**Quoted passage**:

•••

As presented in Table 4, after the implementation of Directive 2014/95/EU, surprisingly, the SRQ score of four Italian companies decreased. For one company, the decrease was because of a change in the type of report, but for the other three companies, the decrease was caused by the absence of some information (e.g., SA7: Possession of certification by independent agencies for environmental issues) in the most recent edition of the sustainability report. Twenty Italian companies increased their SRQ, but the SRQ of 12 of the Italian companies did not change after the implementation of mandatory NFD.
For the German companies, there were either increases in the SRQ score (observed in 16 companies) or no change in the SRQ score (observed in 14 companies). This can be explained by the fact that all the analyzed German companies reported on sustainability before and after the implementation of the directive. Fifka [169] showed that this tradition of reporting evident in the German companies can be partially attributed to the effect of a modernization law enacted previously that allowed companies to incorporate nonfinancial information in their reporting instruments. For this reason, the German legislator emphasized implementation of Directive 2014/95/EU as “strengthening” German laws on reporting and did not consider implementation of the EU directive a new reporting law. Fourteen of the German companies maintained their SRQ at the same level. This outcome was in line with the opinion of researchers who have noted that the discussion on the obligatoriness of sustainability reporting was more an issue for small and medium enterprises because the large companies in Germany had a long-standing tradition and experience of sustainability reporting [80,84].
German and Italian companies that received the same SRQ score before and after the implementation of the directive showed a higher mean value for SRQ than companies that improved their SRQ score (in Italy 17.92 > 14.40; in Germany 18.36 > 17.06). Thus, the introduction of compulsory NFD can be considered principally as an incentive for companies to initiate sustainability reporting practices [167].

4.2. SRQ Differences before and after Implementing the EU Directive

As presented in Table 5, improvement in SRQ scores after the implementation of Directive 2014/95/EU had a different effect in the two countries. In Italy, the greater effect was on the dimension of strategic anchorage of sustainability reporting practices (Δ = 1.44), followed by the dimension of credibility of sustainability reporting practices (Δ = 1.19), and then by the dimension of availability of sustainability reporting practices (Δ = 0.38). For Germany, the effect of the implementation of the directive was greater in the dimensions of strategic anchorage and credibility of sustainability reporting practices (Δ = 0.53), and lower in the dimension of availability of sustainability reporting practices (Δ = 0.37).
In both countries, the greatest effect of the EU directive was on the strategic anchorage of the sustainability reporting practices. This outcome can be explained by the content of the EU directive, which explicitly requires from the companies the disclosure of some strategic elements related to the sustainability practices of the companies [27]. The improvement in the dimension of credibility of sustainability reporting practices was in line with Lock and Seele’s [69] and Helfaya et al.’s [12] findings; however, Ioannou and Serafeim [6] found that country-level variables could also explain differences in the dimension of credibility of SRQ.

•••

**Data rows**:

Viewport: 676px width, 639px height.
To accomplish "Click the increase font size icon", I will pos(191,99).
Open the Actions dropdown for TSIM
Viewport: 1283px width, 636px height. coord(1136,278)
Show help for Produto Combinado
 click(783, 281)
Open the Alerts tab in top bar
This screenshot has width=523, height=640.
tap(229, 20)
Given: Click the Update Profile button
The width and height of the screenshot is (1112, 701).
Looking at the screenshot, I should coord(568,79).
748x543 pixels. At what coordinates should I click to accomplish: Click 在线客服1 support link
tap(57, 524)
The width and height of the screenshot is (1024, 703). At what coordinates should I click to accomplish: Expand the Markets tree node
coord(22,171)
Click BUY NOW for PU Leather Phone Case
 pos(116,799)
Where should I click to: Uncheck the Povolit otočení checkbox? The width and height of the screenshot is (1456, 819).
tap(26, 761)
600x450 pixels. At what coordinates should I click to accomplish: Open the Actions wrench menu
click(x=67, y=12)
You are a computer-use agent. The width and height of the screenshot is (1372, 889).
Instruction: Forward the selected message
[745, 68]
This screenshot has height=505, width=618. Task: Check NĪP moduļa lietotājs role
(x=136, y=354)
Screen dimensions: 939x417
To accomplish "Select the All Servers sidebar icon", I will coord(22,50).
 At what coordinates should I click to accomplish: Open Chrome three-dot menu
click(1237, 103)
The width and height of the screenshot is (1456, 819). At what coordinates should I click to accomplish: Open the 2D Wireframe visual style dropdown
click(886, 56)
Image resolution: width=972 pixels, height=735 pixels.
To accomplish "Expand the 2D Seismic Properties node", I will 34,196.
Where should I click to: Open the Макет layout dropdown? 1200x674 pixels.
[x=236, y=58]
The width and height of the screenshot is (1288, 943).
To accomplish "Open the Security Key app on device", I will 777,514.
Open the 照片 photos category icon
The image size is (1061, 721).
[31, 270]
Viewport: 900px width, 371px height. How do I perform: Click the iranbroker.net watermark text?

•••

**Problem**: Reproduce the passage on sustainability reporting quality from "4.2. SRQ Differences" up to and including "practices (Δ = 0.37).", changing "availability" to "accessibility". The data has no connection to the passage on sustainability reporting quality.

**Finished exercise**:
4.2. SRQ Differences before and after Implementing the EU Directive

As presented in Table 5, improvement in SRQ scores after the implementation of Directive 2014/95/EU had a different effect in the two countries. In Italy, the greater effect was on the dimension of strategic anchorage of sustainability reporting practices (Δ = 1.44), followed by the dimension of credibility of sustainability reporting practices (Δ = 1.19), and then by the dimension of accessibility of sustainability reporting practices (Δ = 0.38). For Germany, the effect of the implementation of the directive was greater in the dimensions of strategic anchorage and credibility of sustainability reporting practices (Δ = 0.53), and lower in the dimension of accessibility of sustainability reporting practices (Δ = 0.37).